Just thought I'd let everyone know that I appreciate having a forum like this to come to. The Rootzwiki folks have really done an excellent job and the users here are the best. Thanks guys and gals!

BTW: If you haven't seen the Google Turkey Day home page, it's kinda cool.


----------



## dadsterflip (Jul 16, 2011)

Happy thanks giving


----------



## gearsofwar (Oct 24, 2011)

I thank motorola for locking bootloader and releasing razr one month after the bionic was released. Yeah!!!!


----------



## sjflowerhorn (Oct 17, 2011)

gearsofwar said:


> I thank motorola for locking bootloader and releasing razr one month after the bionic was released. Yeah!!!!


Im thankful for all technology even if it beats out my "newest biggest deal" a month later. progress is progress.


----------



## JAS_21 (Jul 31, 2011)

Happy Thanksgiving to everyone in our android community. Be safe in your travels to see loved ones.

Most of all be thankful your not an iphone fanboy.


----------



## fixxxer2012 (Jul 31, 2011)

Ill be pigging out on turkey and goodies. Have a good holiday folks!


----------



## JAS_21 (Jul 31, 2011)

Sorry, I accidently posted this in the Dev section, I thought I was in general. A mod can move it.


----------



## jbarcus81 (Jun 27, 2011)

Same to you and everyone else!!


----------



## PacerguyDon (Aug 17, 2011)

Happy Turkey day everyone!!!! Hope everyone eats well and has safe travel (for those that are traveling).


----------



## icanhazdroid (Jun 24, 2011)

JAS_21 said:


> Sorry, I accidently posted this in the Dev section, I thought I was in general. A mod can move it.

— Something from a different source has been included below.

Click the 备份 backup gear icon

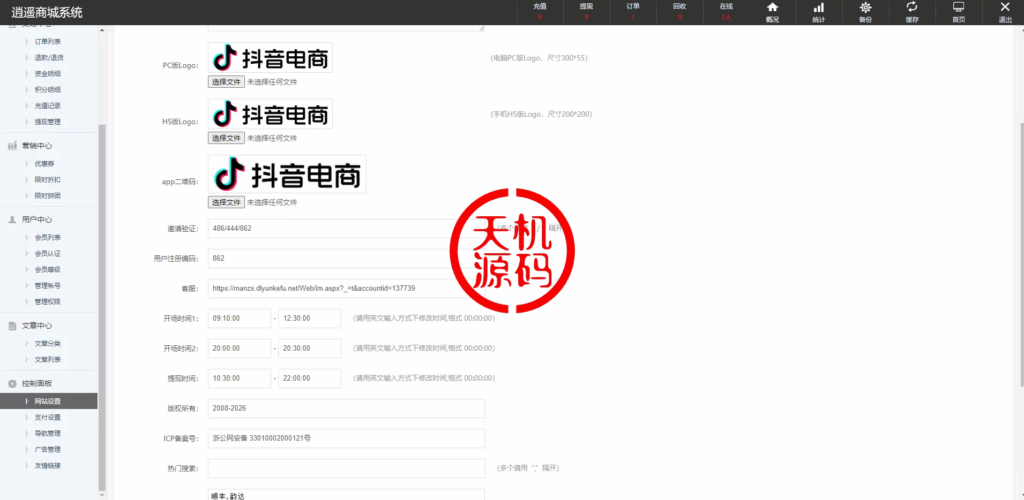click(865, 8)
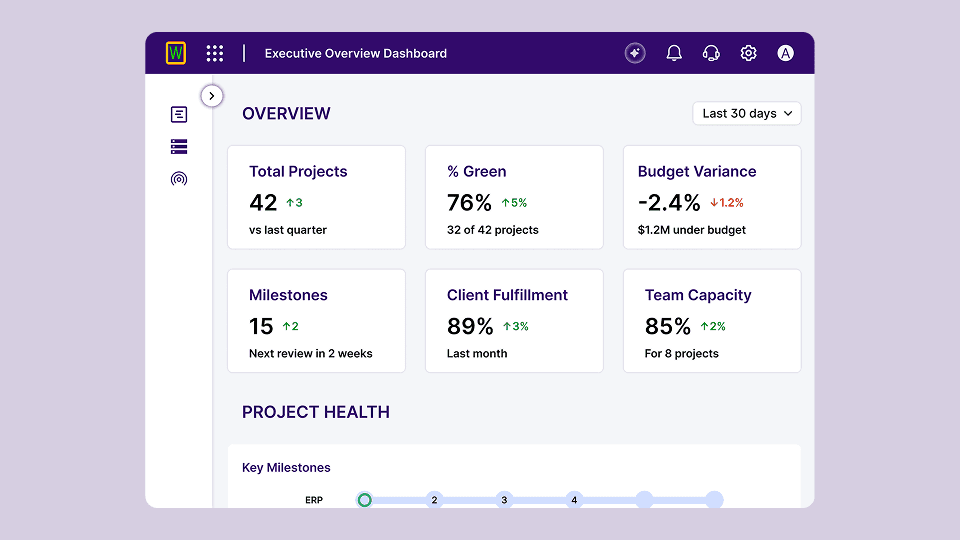Open the % Green card
This screenshot has height=540, width=960.
(x=514, y=197)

So is this sense or aosp? What kernel does it run? Will it make me turkeys?


----------



## JAS_21 (Jul 31, 2011)

icanhazdroid said:


> So is this sense or aosp? What kernel does it run? Will it make me turkeys?


Gravy kernel. Flash at your own risk.


----------



## neur0tk (Jun 6, 2011)

Happy Turkey Day

Sent from my ADR6350 using RootzWiki Forums


----------



## repilce (Oct 2, 2011)

JAS_21 said:


> Gravy kernel. Flash at your own risk.


Yeh it oversauces to 10 megayamz

Happy Thanksgiving 
Sent from my Incredible 2 using Tapatalk


----------



## thomas1097 (Oct 15, 2011)

Since no one else brought it up yet I just wanted to say Happy Thanksgiving to all you guys, especially the devs for their hard work and effort. Enjoy the feasts!


----------



## ro6666lt (Sep 2, 2011)

moved & merged with existing threads in off topic.


----------



## ro6666lt (Sep 2, 2011)

moved & merged with existing threads in off topic.


----------